- _Dataset entries_
=== Section Start ===
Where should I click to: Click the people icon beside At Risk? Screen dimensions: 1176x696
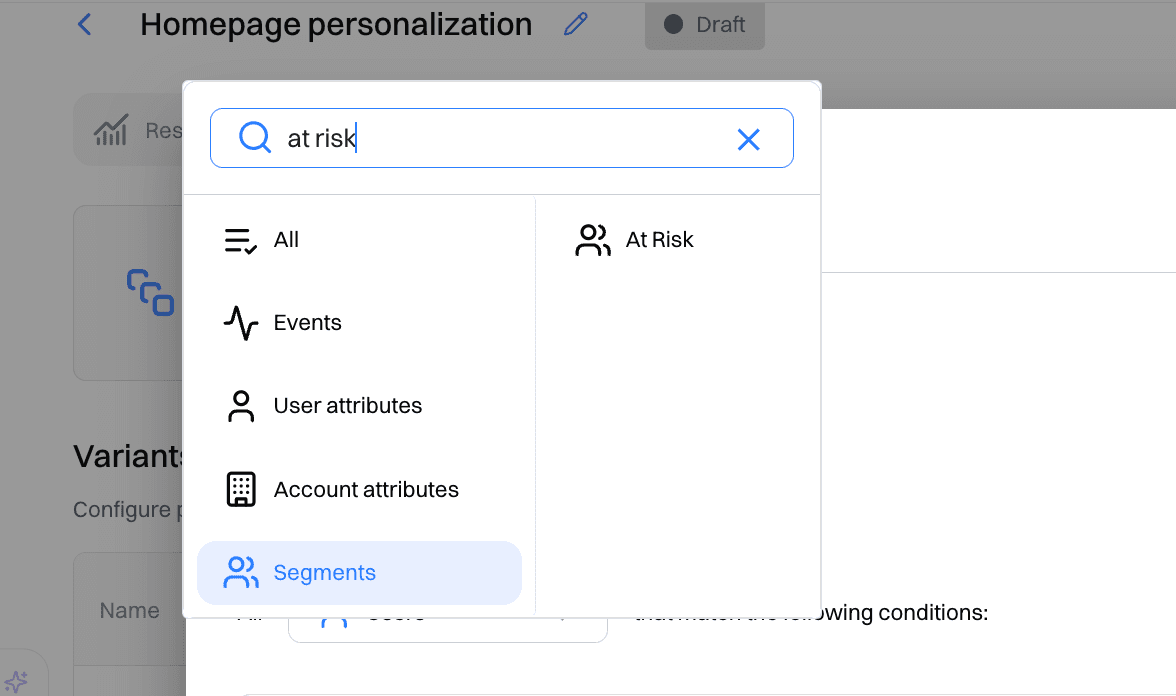pos(593,240)
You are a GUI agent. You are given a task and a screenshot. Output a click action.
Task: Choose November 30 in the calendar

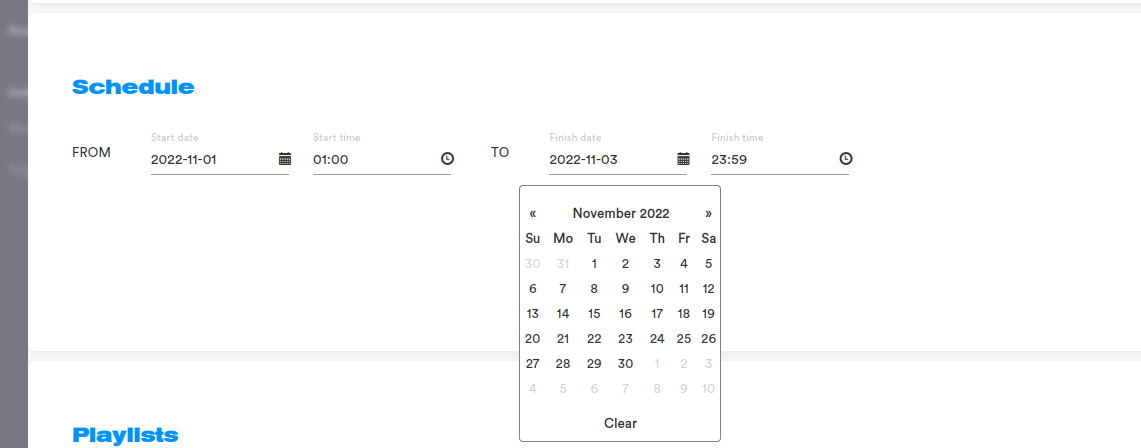click(x=625, y=364)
=== Section End ===
- _Exercise prompt_
Before copying, set the pictures aside; then give the records again exactly.

- _Answer for this exercise_
Where should I click to: Click the people icon beside At Risk? Screen dimensions: 1176x696
pos(593,240)
You are a GUI agent. You are given a task and a screenshot. Output a click action.
Task: Choose November 30 in the calendar

click(x=625, y=364)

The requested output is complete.